TASK —
Identify each line below that contains the word "from", and copy it out.

EXTRACTED DATA —

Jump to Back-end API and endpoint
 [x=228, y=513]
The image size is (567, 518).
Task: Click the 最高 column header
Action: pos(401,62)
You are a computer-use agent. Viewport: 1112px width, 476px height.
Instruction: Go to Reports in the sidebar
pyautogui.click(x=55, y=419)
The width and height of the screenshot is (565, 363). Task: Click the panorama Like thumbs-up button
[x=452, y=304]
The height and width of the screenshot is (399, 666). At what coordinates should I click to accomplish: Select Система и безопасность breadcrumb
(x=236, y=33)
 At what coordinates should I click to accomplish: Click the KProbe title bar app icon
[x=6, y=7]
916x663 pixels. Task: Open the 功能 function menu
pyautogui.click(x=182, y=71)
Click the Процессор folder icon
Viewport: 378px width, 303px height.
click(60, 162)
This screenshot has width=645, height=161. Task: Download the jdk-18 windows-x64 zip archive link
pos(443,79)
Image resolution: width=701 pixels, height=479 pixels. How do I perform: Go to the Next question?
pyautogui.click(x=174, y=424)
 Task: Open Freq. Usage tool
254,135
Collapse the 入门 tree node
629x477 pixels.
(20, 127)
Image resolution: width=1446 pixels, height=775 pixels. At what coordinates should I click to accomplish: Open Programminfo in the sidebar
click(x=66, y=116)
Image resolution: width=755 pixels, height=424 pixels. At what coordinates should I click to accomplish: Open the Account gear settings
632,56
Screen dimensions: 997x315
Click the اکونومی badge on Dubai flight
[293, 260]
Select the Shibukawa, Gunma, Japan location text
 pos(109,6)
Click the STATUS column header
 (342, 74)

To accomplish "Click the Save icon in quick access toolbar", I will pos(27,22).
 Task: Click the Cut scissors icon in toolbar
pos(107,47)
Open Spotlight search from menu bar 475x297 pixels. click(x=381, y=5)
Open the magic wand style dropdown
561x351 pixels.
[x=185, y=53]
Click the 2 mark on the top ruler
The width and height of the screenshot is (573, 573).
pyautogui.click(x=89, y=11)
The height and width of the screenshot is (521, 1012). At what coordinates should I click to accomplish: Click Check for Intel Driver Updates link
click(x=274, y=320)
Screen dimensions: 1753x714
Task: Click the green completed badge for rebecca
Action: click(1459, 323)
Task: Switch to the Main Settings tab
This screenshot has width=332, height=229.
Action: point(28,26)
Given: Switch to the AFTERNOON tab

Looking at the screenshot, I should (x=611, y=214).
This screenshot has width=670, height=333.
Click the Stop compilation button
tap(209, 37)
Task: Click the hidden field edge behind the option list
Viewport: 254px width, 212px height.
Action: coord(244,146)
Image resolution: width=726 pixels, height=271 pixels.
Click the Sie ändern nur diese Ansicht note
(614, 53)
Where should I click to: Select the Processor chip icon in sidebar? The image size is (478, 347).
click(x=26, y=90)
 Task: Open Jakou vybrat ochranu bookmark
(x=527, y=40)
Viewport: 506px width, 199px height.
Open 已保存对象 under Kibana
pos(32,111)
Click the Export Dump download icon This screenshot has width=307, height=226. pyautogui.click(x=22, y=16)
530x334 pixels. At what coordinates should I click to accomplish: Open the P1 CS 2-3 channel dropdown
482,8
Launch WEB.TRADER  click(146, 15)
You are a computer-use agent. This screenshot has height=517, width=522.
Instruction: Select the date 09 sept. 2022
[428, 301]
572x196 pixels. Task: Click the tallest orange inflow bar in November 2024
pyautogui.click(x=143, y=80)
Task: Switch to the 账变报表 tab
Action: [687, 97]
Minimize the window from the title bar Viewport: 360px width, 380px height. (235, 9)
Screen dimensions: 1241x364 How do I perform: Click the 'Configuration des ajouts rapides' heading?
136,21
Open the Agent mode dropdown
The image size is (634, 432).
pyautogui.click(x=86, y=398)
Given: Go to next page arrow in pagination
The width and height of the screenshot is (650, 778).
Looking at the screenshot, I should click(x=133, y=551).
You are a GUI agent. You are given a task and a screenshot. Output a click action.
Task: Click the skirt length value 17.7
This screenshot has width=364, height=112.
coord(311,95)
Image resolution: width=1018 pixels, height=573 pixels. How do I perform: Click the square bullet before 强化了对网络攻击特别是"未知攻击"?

ANSWER TO THIS TASK —
Open Spotlight search from menu bar 475x297 pixels. click(x=381, y=5)
Minimize the window from the title bar Viewport: 360px width, 380px height. (235, 9)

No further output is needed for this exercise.